Why: Headers are metadata that the server sends along with the response. The Content-Type header tells you what kind of content came back (HTML, JSON, an image, etc.). The response body (response.text) is the actual content — in this case, raw HTML. Printing the first 500 characters gives you a preview without flooding your terminal.
content_type = response.headers.get("Content-Type", "unknown")
print(f"Content type: {content_type}")
print(f"Content length: {len(response.text)} characters")
print("\nFirst 500 characters of the page:")
print("-" * 50)
print(response.text[:500])
print("-" * 50)
Two details to notice:
response.headers.get("Content-Type", "unknown")uses.get()with a default value instead of direct bracket access.
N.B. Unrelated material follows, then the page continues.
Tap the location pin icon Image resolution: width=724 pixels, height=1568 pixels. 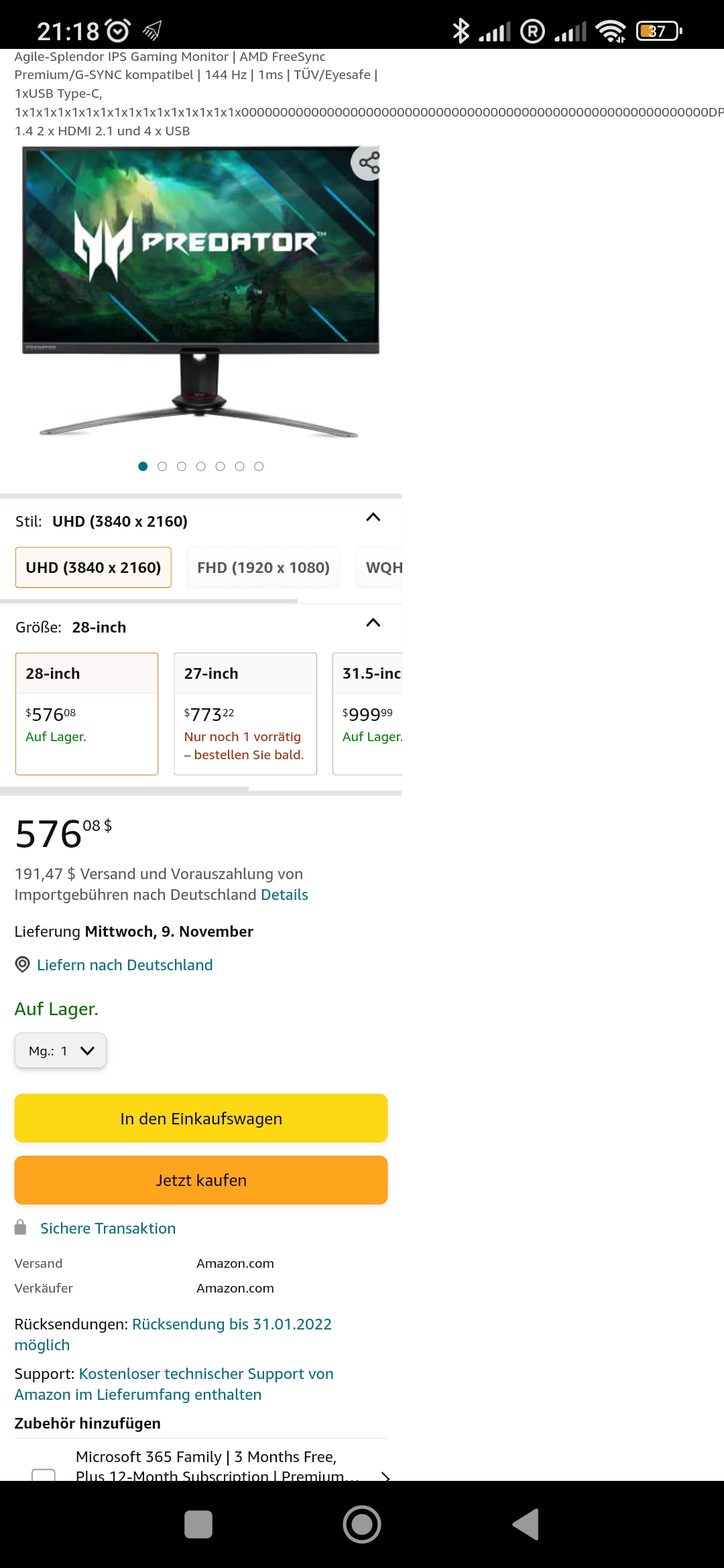pos(22,964)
This prevents a crash if the header is missing.response.text[:500]is a string slice. It returns the first 500 characters. The full HTML of a webpage can be thousands of characters long.
Predict: What is the difference between response.text and response.content? Try printing both and look at the types.
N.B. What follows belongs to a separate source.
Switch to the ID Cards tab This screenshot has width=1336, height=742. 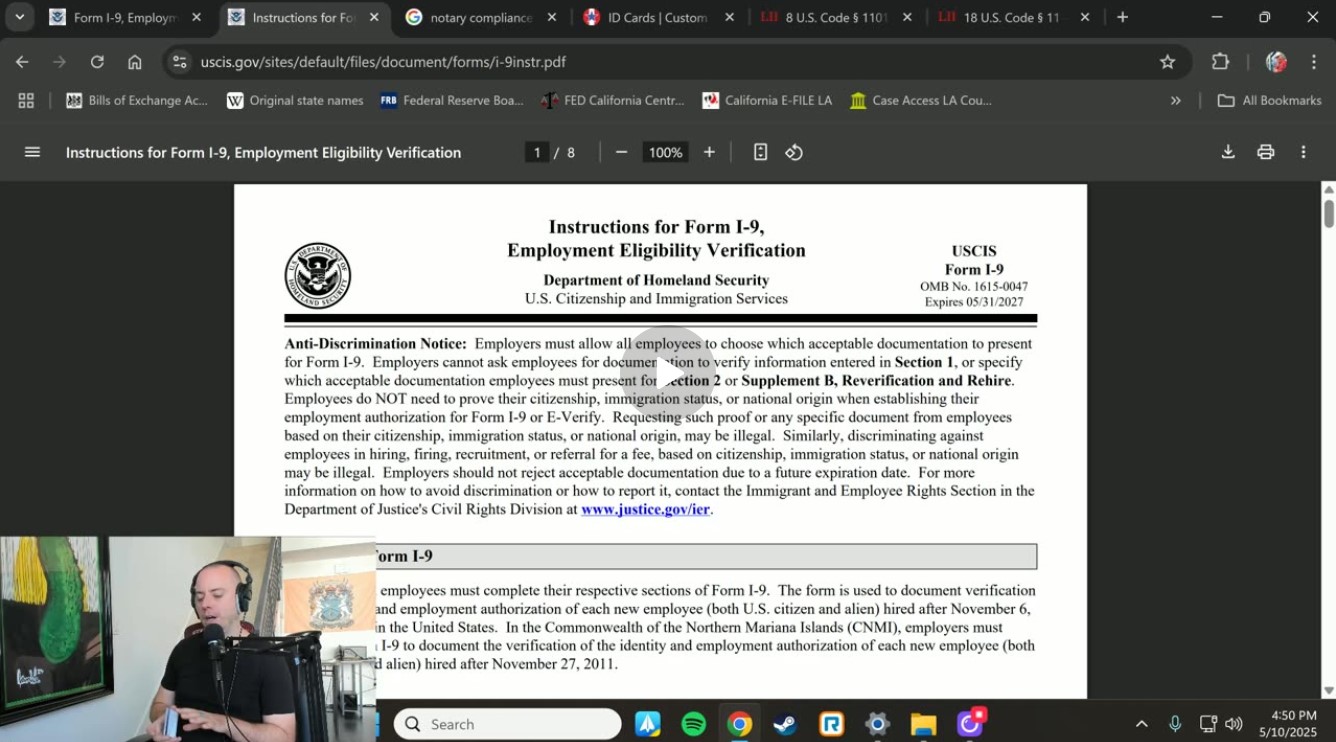(x=657, y=18)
Step 5: Wrap It in a Function and Add a Main Guard¶
What to do: Organize your code into functions and add the if __name__ == "__main__" guard.
Why: Putting the logic in functions makes the code reusable — another script could import fetch_page() without running the whole program. The __name__ guard ensures main() only runs when you execute the file directly, not when someone imports it.
def fetch_page(url):
print(f"Fetching {url} ...")
response = requests.get(url)
return response
def display_response_info(response):
print(f"Status code: {response.status_code}")
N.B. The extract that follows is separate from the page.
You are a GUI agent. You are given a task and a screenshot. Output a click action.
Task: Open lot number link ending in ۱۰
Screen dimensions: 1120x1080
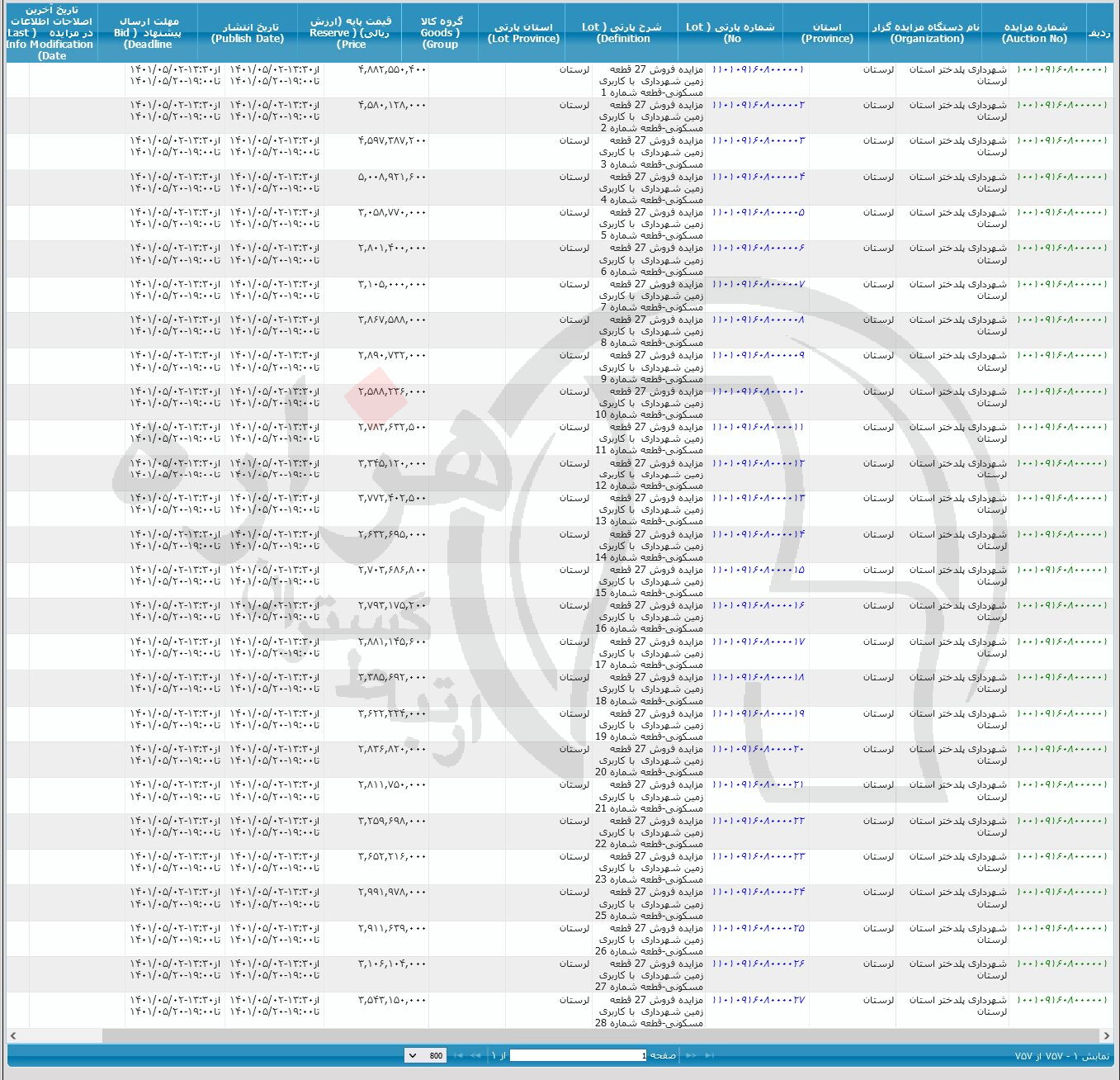pos(758,391)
# ... rest of the display logic
def main():
url = "http://books.toscrape.com/"
response = fetch_page(url)
if response.status_code == 200:
display_response_info(response)
else:
print(f"Request failed with status code: {response.status_code}")
print("\nDone.")
if __name__ == "__main__":
main()
Predict: What happens if you import this file from another Python file? Does main() run?
Common Mistakes¶
| Mistake | Why It Happens | Fix |
|---|---|---|
ModuleNotFoundError: No module named 'requests' |
requests is not installed |
Run pip install requests in your terminal |
Printing response instead of response.text |
Confusion between the object and its content | response is the whole object; .text is the HTML string |
| Not checking the status code | Assuming every request succeeds | Always check response.status_code before processing |
Using response.content when you want text |
Mixing up bytes and strings | .text returns a string (decoded), .content returns raw bytes |
Testing Your Solution¶
There are no pytest tests for this project — it is a script that fetches a live website. Run it and check the output:
Expected output:
Fetching http://books.toscrape.com/ ...
Status code: 200
Content type: text/html
Content length: 51696 characters
...
Done.
The exact character count may vary, but you should see status code 200 and recognizable HTML tags.
What You Learned¶
requests.get()sends an HTTP GET request and returns a Response object — the same kind of request your browser makes when you visit a URL.- Status codes tell you whether a request succeeded (200), the page was not found (404), or the server had an error (500). Always check before processing.
response.textgives you the response body as a string, whileresponse.headersgives you the metadata the server sent back.- The
if __name__ == "__main__"pattern lets you write code that works both as a standalone script and as an importable module.